Bérénice Bejo "J’espère bien devenir arrière-grand-mère"

Bérénice Bejo "J’espère bien devenir arrière-grand-mère"

Césarisée en 2012 pour The Artist, la lumineuse Bérénice Bejo, 40 ans, a toujours soigneusement choisi ses rôles. Elle nous raconte le film de sa vie.

En confidences

À propos de l'article

  • Créé le 09/08/2016
  • Publié par :Laurent Djian
  • Édité par :Cécile Picco
  • Publié dans Pèlerin
    4 août 2016

Pèlerin : La dernière fois que vous avez ri ?
Bérénice Bejo : J’ai la chance d’avoir un mari (NDLR : le réalisateur Michel Hazanavicius) très drôle. Il me fait rire tous les jours.

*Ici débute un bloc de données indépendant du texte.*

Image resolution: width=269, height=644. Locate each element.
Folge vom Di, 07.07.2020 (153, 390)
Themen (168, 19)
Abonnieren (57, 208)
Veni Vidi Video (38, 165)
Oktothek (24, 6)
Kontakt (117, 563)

La dernière fois que vous avez pleuré ?
Il y a six mois, j’ai eu de gros coups de blues à l’approche de la quarantaine. Cela n’a heureusement pas duré : le 7 juillet, j’ai fêté mon changement de décennie dans la bonne humeur.

La dernière fois que vous avez demandé pardon ?
Aucune idée, mais je m’excuse très facilement. C’est l’une de mes qualités, et une notion que j’enseigne à mes enfants.

Une bonne raison de vous lever chaque matin ?
Prendre le petit déjeuner en famille et arroser les fleurs de mon jardin.

Ce qui vous met en colère ?
L’abus de pouvoir, qu’il soit exercé par le videur d’une boîte de nuit ou un chef d’État.

Ce qui vous fait peur ?
Dans la mesure du possible, je refuse la peur car elle est mauvaise conseillère. La crainte qu’il arrive malheur à ses enfants amène à les protéger plus que de raison.

Un geste d’amour ?
Préparer le café pour son époux qui dort encore.

Ce que vous aimeriez changer en vous ?
Je voudrais savoir dessiner. Et écrire sans fautes d’orthographe.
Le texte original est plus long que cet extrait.